# [Stated task]
Starting at the line that contains "The image size is (582, 559)." and running to the end of the entries, express those lines as a JSON list of strings with one string per line, skipping blank lines. Leave the pictures out of the answer.

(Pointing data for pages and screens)
###
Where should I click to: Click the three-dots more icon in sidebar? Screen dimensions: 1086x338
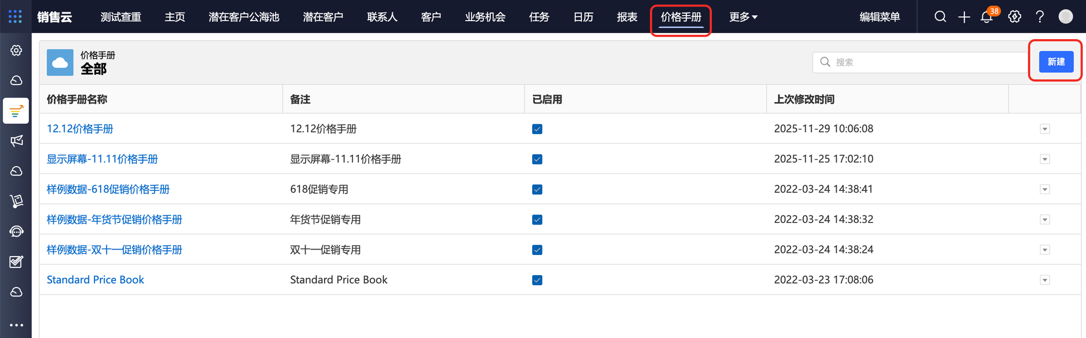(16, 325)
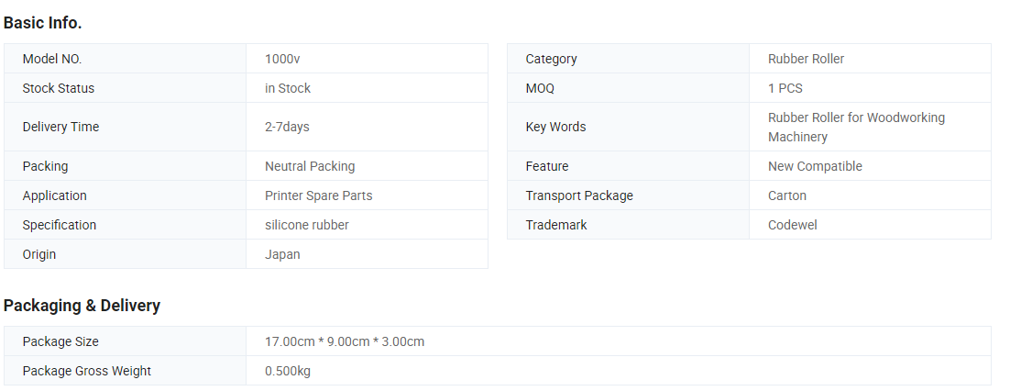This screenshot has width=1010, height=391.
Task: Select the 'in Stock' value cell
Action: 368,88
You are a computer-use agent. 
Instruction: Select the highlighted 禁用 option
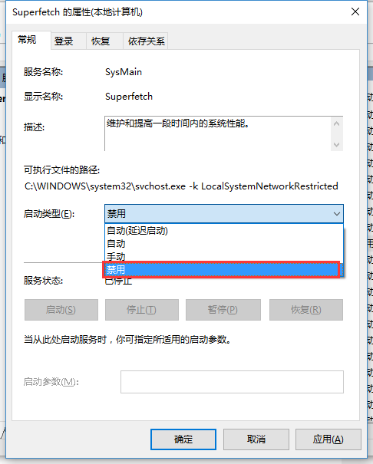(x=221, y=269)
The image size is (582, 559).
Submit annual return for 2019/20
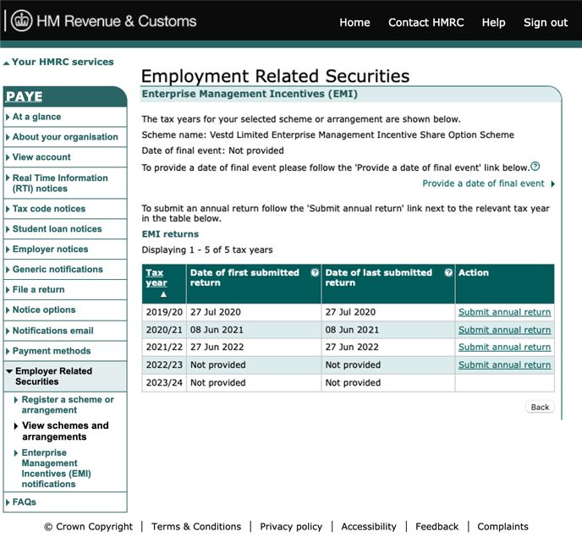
###
# [Answer]
[
  "The image size is (582, 559).",
  "Submit annual return for 2019/20"
]